# What the task requires
The following entries should be restated word for word, pictures excluded.

====== Extracted entries

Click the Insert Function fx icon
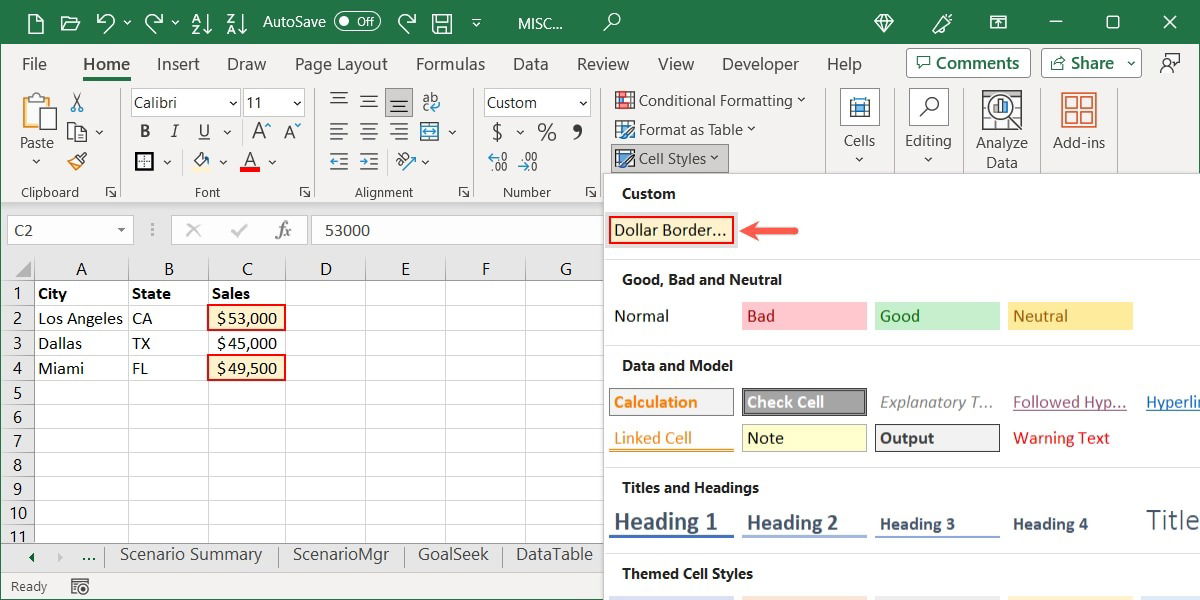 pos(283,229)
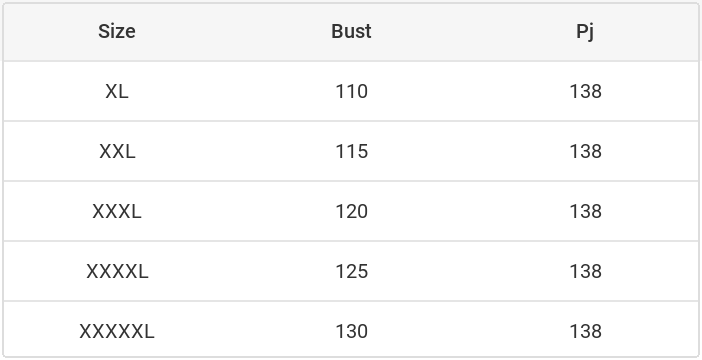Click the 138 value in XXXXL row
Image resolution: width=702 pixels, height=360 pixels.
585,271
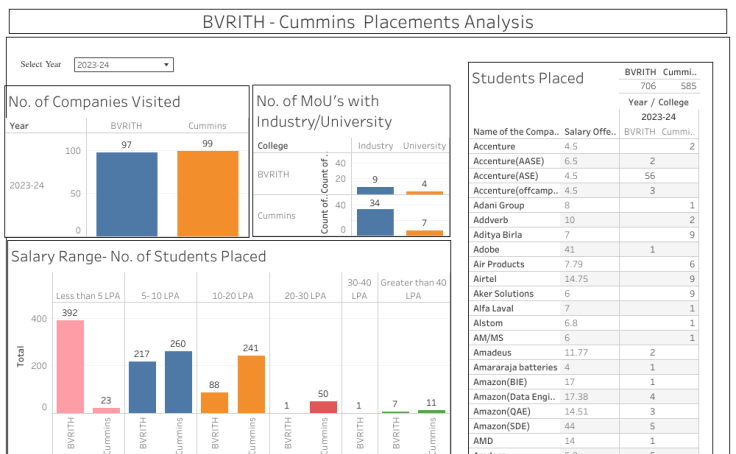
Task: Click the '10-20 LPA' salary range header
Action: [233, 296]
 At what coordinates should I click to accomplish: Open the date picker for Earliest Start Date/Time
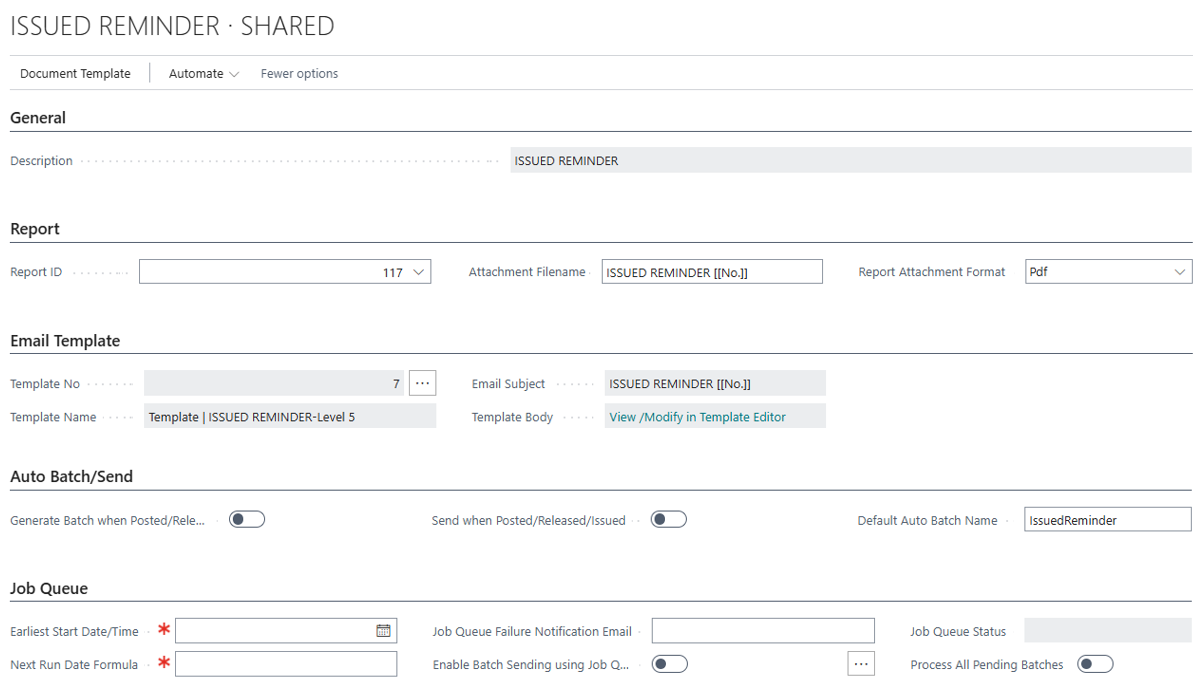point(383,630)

============

# Task result
Click the Insert Function fx icon
 pos(283,229)
Click the 138 value in XXXXL row
Image resolution: width=702 pixels, height=360 pixels.
585,271
Task: Click the '10-20 LPA' salary range header
Action: [233, 296]
 At what coordinates should I click to accomplish: Open the date picker for Earliest Start Date/Time
point(383,630)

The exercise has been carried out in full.